Jack Knox: Benedict Cumberbatch brings Empress apology letter to London stage

The actor read the letter recounting an infamous event involving pepperoni, seagulls and an Empress hotel room at London’s prestigious Royal Albert Hall as part of a charity event.
web1_cumberbatch-2 Benedict Cumberbatch reading a letter of apology to Victoria's Empress Hotel at London's Royal Albert Hall. VIA YOUTUBE

The video opens with Benedict Cumberbatch taking the stage at London’s prestigious Royal Albert Hall.

Then, alone at the podium, the actor launches into a story about Victoria’s Empress Hotel.

Well, not a story as such, but a dramatic reading of a letter — which, gosh, can’t have been the result Nick Burchill anticipated when he wrote the apologetic note five years ago.

Back then, the Nova Scotian was just trying to get the Empress to lift his lifetime ban, the one it imposed after a pile of pepperoni and a flock of seagulls (real ones, not the ’80s band with the terrible hair) conspired to turn his fourth-floor room into a haz-mat disaster.

Now? Burchill’s cringeworthy account of that dismal day is being treated as a masterpiece of literary correspondence. It was featured in Letters Live, a popular British event in which celebrities such as Olivia Coleman and Sir Ben Kingsley read well-crafted dispatches by writers as varied as Che Guevara, David Bowie, Charlotte Bronte… and Burchill.

In a just-posted video of the fall reading, England’s Cumberbatch adopts a North American accent for a stirring eight-minute rendition of the letter. (You can watch the video below.)

That’s a long way from the first, sad/side-splitting chapter of this tale, documented by the Times Colonist’s Katie DeRosa in 2018 after Burchill wrote his letter in an attempt to atone for an episode that had occurred in April 2001.

Back then, on a business trip to Victoria, Burchill brought a suitcase full of a Halifax delicacy, Brothers pepperoni, for old navy buddies here. His room in the Empress didn’t have a fridge, so he cracked a window to keep the meat cool.

That was his first mistake. The second was going for a long walk.

What awaited when he returned was a Hitchcock movie’s worth of gulls. “I didn’t have time to count, but there must have been 40 of them and they had been in my room, eating pepperoni for a long time,” he wrote. “In case you’re wondering, Brothers pepperoni does nasty things to a seagull’s digestive system. As you would expect, the room was covered in seagull crap.”

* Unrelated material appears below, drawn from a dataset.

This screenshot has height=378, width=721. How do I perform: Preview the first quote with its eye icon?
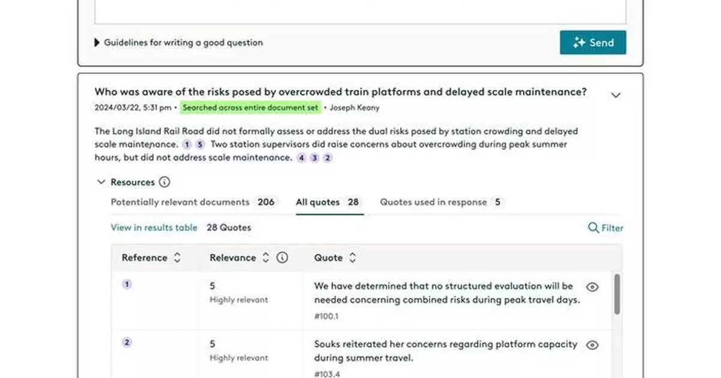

Startling the birds didn’t help the situation. “They immediately started flying around and crashing into things as they desperately tried to leave the room through the small opening by which they had entered,” he said. “Less composed seagulls are attempting to leave through the other closed windows. The result was a tornado of seagull excrement, feathers, pepperoni chunks and fairly large birds whipping around the room.”

Lamps and curtains perished in the chaos as Burchill fought his way through the flock to open the remaining windows, allowing the gulls escape.

“One tried to re-enter the room to grab another piece of pepperoni and in my agitated state, I took off one of my shoes and threw it at him,” he wrote. The shoe went out the window of the front-facing room. So did one remaining reluctant-to-leave-the-party bird after he chased it down and wrapped it in a towel.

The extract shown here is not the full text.